◆ 任务说明
请判断下列三项陈述是否与下文关于扬琴创作的摘录相符,逐项回答“是”或“否”,并准确引用原文中起决定作用的语句。1. 扬琴曲《觅》的作者运用了近代西方音乐中的序列音手法进行创作。2. 多数“新潮”扬琴作品得到了听众的广泛认可。3. 项祖华将扬琴演奏归纳为八类技巧。

◆ 原文摘录
3.由专业作曲家创作的大型乐曲和“新潮”扬琴作品的出现是扬琴创作的一个重要特征。
所谓“新潮”扬琴作品就是运用西方20世纪现代作曲技法创作的扬琴音乐作品。这类作品大多是由专业作曲家独立创作的,其中较为优秀的作品有:瞿小松创作的《寂》、杨青的《觅》、徐晓琳的《锽锽》、谭盾的《双阙》(二胡与扬琴)等,作曲家在创作中打破了传统的扬琴创作的模式,较少受扬琴习惯演奏手法与技巧的束缚,运用了全新大胆的构思,使用了与传统乐曲相差甚远的音乐语汇,在扬琴音乐创作中运用了无调性、全音阶、开放使用噪音等现代作曲手法,鲜明地表现了作者对传统的“反叛”和“挑战”,对扬琴创作进行了有益的实践与探索。但是由于这些作品往往过分炫耀技法,单纯追求速度以及新的音响效果,忽视了旋律表达感情的重要意义,偏离了音乐的可听性,所以多数作品只是作为专业音乐院校的演奏曲目,并没有得到听众的广泛认可。扬琴曲《觅》是一首典型的现代派新潮作品,着力表达当代人的心理和生活感受。作者运用了近代西方音乐中的序列音手法进行创作,在扬琴的旋律发展手法、和声上都有了极大的创新,在一定程度上突破了四平八稳的音乐审美概念,在技法上有了新的发展,在乐曲行板段结尾处使用划拨技巧,模拟古筝的扫弦,把键尾划拨拓展到即兴在扬琴高、中、低几排音位上做上下的扫拨弦,恰似瀑布飞流直下的景观,气势宏大。在快板段落处,用琴键敲击两侧的面板盒盖,制造出特殊音响,与手鼓形成一问一答的形式,别有新意,开创了扬琴音乐的有一片天空。
以上扬琴作品创作水平较以前也有了质的飞跃,在创作思维、作曲技法、题材选择以及内容深度上,都达到了一个新的层次,这些都为扬琴创作开辟了广阔的天地。作品不但追求音乐风格多样化、丰富性,并且具有丰富的思想内涵,还融会吸收了西方现代作曲技法,作曲家在曲式结构的中西结合上,进行了大胆的尝试,如《竹林涌翠》即采用了西方回旋曲式的结构特征,并把它融入到中国民族曲式结构当中,形成了具有民族特色的回旋曲式。演奏技法上有了大胆的突破与创新,由于多声织体在扬琴作品中的广泛运用,多种组合技法出现,如拨奏与抓奏的组合、弹奏与抓奏的组合等技法大量应用,拓宽了扬琴两手独立演奏的高难度技巧。90年代初,项祖华根据各种不同的演奏技法特点及音型特征将扬琴演奏归纳为单竹、齐竹、轮竹、颤竹、滑抹、揉弦、拨弦、抓弦、点弦及装饰音十类技巧,此外项祖华还将扬琴演奏技艺的审美特征和发展趋势用十六字予以概括“左右全能,点线结合、曲直相兼、纵横交错”。

◆ 记录数据
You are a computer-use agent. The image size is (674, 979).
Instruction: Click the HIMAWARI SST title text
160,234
==
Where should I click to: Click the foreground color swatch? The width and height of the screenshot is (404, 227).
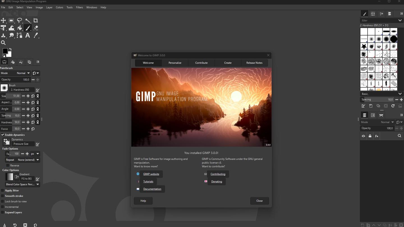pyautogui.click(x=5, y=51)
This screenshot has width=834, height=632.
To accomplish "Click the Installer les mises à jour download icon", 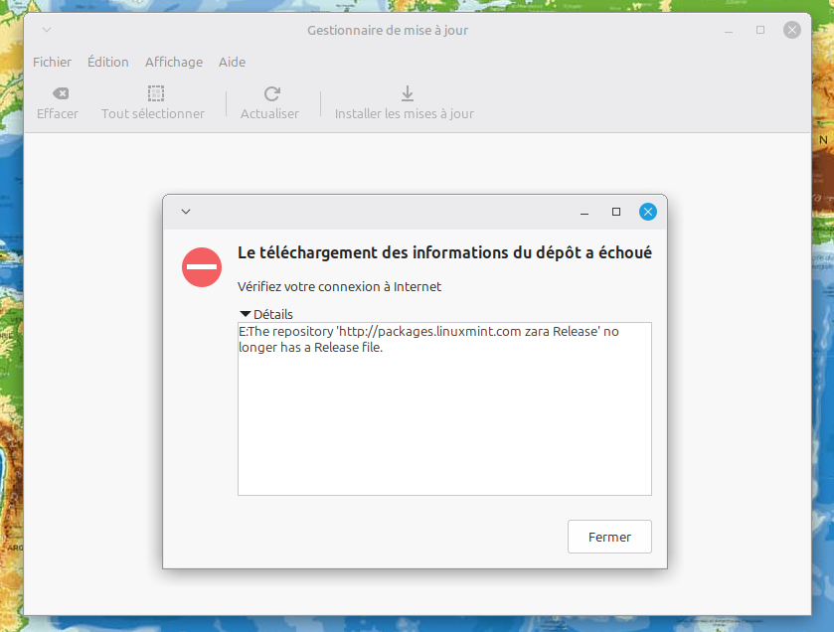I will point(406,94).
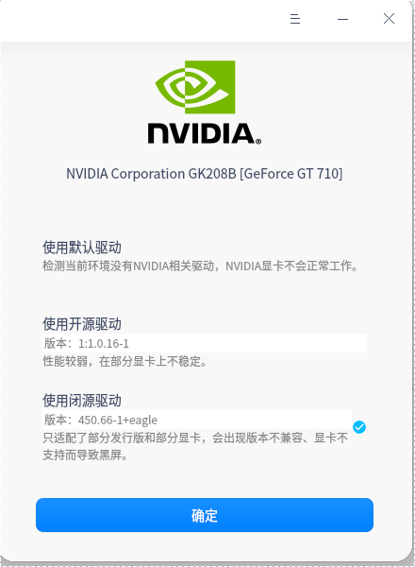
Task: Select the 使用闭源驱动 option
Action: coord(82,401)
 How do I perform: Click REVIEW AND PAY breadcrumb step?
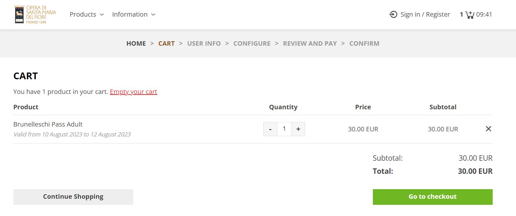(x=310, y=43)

◆ 参考解答
1. 是。“作者运用了近代西方音乐中的序列音手法进行创作”
2. 否。“所以多数作品只是作为专业音乐院校的演奏曲目,并没有得到听众的广泛认可”
3. 否。“项祖华根据各种不同的演奏技法特点及音型特征将扬琴演奏归纳为单竹、齐竹、轮竹、颤竹、滑抹、揉弦、拨弦、抓弦、点弦及装饰音十类技巧”